Semantic Similarity based Web Document
Classification Using Support Vector Machine
Kavitha
Chinniyan, Sudha Gangadharan, and Kiruthika Sabanaikam
Department of Computer Science and Engineering, PSG
College of Technology, India
Abstract: With the rapid growth of information on the World
Wide Web (WWW), classification of web documents has become important for
efficient information retrieval. Relevancy of information retrieved can also be
improved by considering semantic relatedness between words which is a basic
research area in fields of natural language processing, intelligent retrieval,
document clustering and classification, word sense disambiguation etc.
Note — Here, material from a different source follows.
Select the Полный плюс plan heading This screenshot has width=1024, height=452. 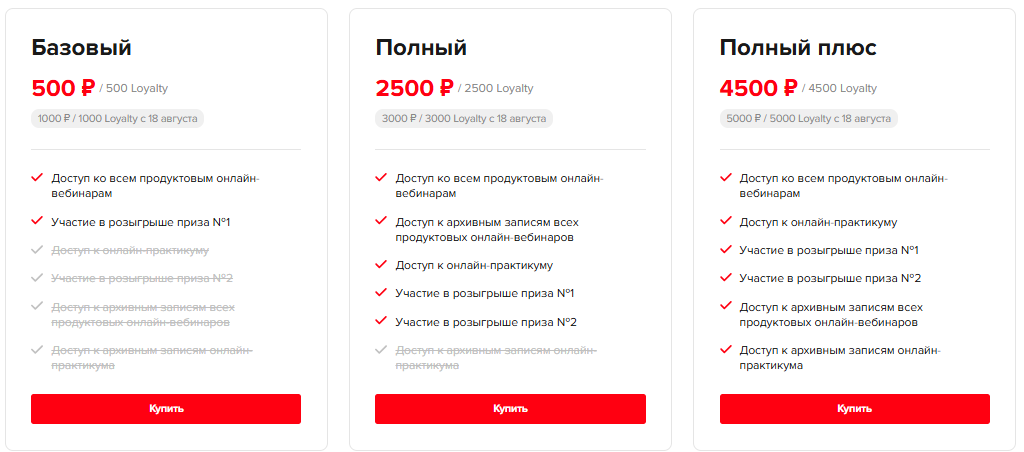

The web
search engine based semantic relationship from huge web corpus can improve
classification of documents. This paper proposes an approach for web document
classification that exploits information, including both page count and
snippets. To identify the semantic relations between the query words, a lexical
pattern extraction algorithm is applied on snippets. A sequential pattern
clustering algorithm is used to form clusters of different patterns. The page
count based measures are combined with the clustered patterns to define the
features extracted from the word-pairs. These features are used to train the
Support Vector Machine (SVM), in order to classify the web documents. Experimental
results demonstrate 5% and 9% improvement in F1 measure for Reuters 21578 and 20
Newsgroup datasets in the classifier performance.
Keywords: Document classification, text mining, SVM, latent semantic indexing.
Received October 4, 2013, accepted March 19, 2014